Rewrite the data below, changing each "GUI agent" to "screen agent" and keeping everything else the same.

____ GIVEN RECORDS

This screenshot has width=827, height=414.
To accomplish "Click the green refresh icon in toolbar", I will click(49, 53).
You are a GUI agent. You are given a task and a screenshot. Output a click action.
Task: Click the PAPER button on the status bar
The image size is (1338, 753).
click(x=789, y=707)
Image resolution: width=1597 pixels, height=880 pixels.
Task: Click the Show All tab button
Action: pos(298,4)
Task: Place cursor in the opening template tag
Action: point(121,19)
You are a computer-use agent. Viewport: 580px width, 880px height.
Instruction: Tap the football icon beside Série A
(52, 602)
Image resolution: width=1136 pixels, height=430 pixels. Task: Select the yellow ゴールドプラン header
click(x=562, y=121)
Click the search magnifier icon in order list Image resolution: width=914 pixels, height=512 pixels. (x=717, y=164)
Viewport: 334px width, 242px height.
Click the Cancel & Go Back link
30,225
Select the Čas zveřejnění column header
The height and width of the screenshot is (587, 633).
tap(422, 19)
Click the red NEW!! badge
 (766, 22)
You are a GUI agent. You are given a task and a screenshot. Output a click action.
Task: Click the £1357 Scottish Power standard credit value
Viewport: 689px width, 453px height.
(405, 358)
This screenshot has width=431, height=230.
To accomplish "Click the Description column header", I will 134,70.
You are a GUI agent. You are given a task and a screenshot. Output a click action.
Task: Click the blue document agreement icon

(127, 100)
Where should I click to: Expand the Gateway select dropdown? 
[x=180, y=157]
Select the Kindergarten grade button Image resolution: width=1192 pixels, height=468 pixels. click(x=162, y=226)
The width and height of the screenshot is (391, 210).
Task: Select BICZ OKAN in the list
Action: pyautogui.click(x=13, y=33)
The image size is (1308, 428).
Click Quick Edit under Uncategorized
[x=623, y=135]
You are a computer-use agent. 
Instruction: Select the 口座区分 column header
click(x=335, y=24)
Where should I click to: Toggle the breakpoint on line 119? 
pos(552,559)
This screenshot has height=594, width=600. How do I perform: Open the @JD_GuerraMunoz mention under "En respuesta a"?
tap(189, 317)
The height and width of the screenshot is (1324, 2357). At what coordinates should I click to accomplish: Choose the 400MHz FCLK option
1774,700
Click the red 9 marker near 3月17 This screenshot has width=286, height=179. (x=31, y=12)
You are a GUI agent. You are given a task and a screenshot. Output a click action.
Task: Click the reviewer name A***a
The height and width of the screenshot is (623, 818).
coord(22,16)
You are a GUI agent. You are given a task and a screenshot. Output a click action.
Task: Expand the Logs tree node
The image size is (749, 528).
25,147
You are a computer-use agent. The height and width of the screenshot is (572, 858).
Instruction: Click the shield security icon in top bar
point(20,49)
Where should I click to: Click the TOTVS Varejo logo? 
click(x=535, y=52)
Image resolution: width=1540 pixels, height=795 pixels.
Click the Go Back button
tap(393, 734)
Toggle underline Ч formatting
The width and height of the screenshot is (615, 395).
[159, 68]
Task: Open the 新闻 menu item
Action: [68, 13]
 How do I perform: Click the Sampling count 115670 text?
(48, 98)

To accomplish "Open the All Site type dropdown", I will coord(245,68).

________

§ ANSWER
This screenshot has width=827, height=414.
To accomplish "Click the green refresh icon in toolbar", I will click(49, 53).
You are a screen agent. You are given a task and a screenshot. Output a click action.
Task: Click the PAPER button on the status bar
The image size is (1338, 753).
click(x=789, y=707)
Image resolution: width=1597 pixels, height=880 pixels.
Task: Click the Show All tab button
Action: pos(298,4)
Task: Place cursor in the opening template tag
Action: point(121,19)
You are a computer-use agent. Viewport: 580px width, 880px height.
Instruction: Tap the football icon beside Série A
(52, 602)
Image resolution: width=1136 pixels, height=430 pixels. Task: Select the yellow ゴールドプラン header
click(x=562, y=121)
Click the search magnifier icon in order list Image resolution: width=914 pixels, height=512 pixels. (x=717, y=164)
Viewport: 334px width, 242px height.
Click the Cancel & Go Back link
30,225
Select the Čas zveřejnění column header
The height and width of the screenshot is (587, 633).
tap(422, 19)
Click the red NEW!! badge
 (766, 22)
You are a screen agent. You are given a task and a screenshot. Output a click action.
Task: Click the £1357 Scottish Power standard credit value
Viewport: 689px width, 453px height.
(405, 358)
This screenshot has width=431, height=230.
To accomplish "Click the Description column header", I will 134,70.
You are a screen agent. You are given a task and a screenshot. Output a click action.
Task: Click the blue document agreement icon

(127, 100)
Where should I click to: Expand the Gateway select dropdown? 
[x=180, y=157]
Select the Kindergarten grade button Image resolution: width=1192 pixels, height=468 pixels. click(x=162, y=226)
The width and height of the screenshot is (391, 210).
Task: Select BICZ OKAN in the list
Action: pyautogui.click(x=13, y=33)
The image size is (1308, 428).
Click Quick Edit under Uncategorized
[x=623, y=135]
You are a computer-use agent. 
Instruction: Select the 口座区分 column header
click(x=335, y=24)
Where should I click to: Toggle the breakpoint on line 119? 
pos(552,559)
This screenshot has height=594, width=600. How do I perform: Open the @JD_GuerraMunoz mention under "En respuesta a"?
tap(189, 317)
The height and width of the screenshot is (1324, 2357). At what coordinates should I click to accomplish: Choose the 400MHz FCLK option
1774,700
Click the red 9 marker near 3月17 This screenshot has width=286, height=179. (x=31, y=12)
You are a screen agent. You are given a task and a screenshot. Output a click action.
Task: Click the reviewer name A***a
The height and width of the screenshot is (623, 818).
coord(22,16)
You are a screen agent. You are given a task and a screenshot. Output a click action.
Task: Expand the Logs tree node
The image size is (749, 528).
25,147
You are a computer-use agent. The height and width of the screenshot is (572, 858).
Instruction: Click the shield security icon in top bar
point(20,49)
Where should I click to: Click the TOTVS Varejo logo? 
click(x=535, y=52)
Image resolution: width=1540 pixels, height=795 pixels.
Click the Go Back button
tap(393, 734)
Toggle underline Ч formatting
The width and height of the screenshot is (615, 395).
[159, 68]
Task: Open the 新闻 menu item
Action: [68, 13]
 How do I perform: Click the Sampling count 115670 text?
(48, 98)

To accomplish "Open the All Site type dropdown", I will coord(245,68).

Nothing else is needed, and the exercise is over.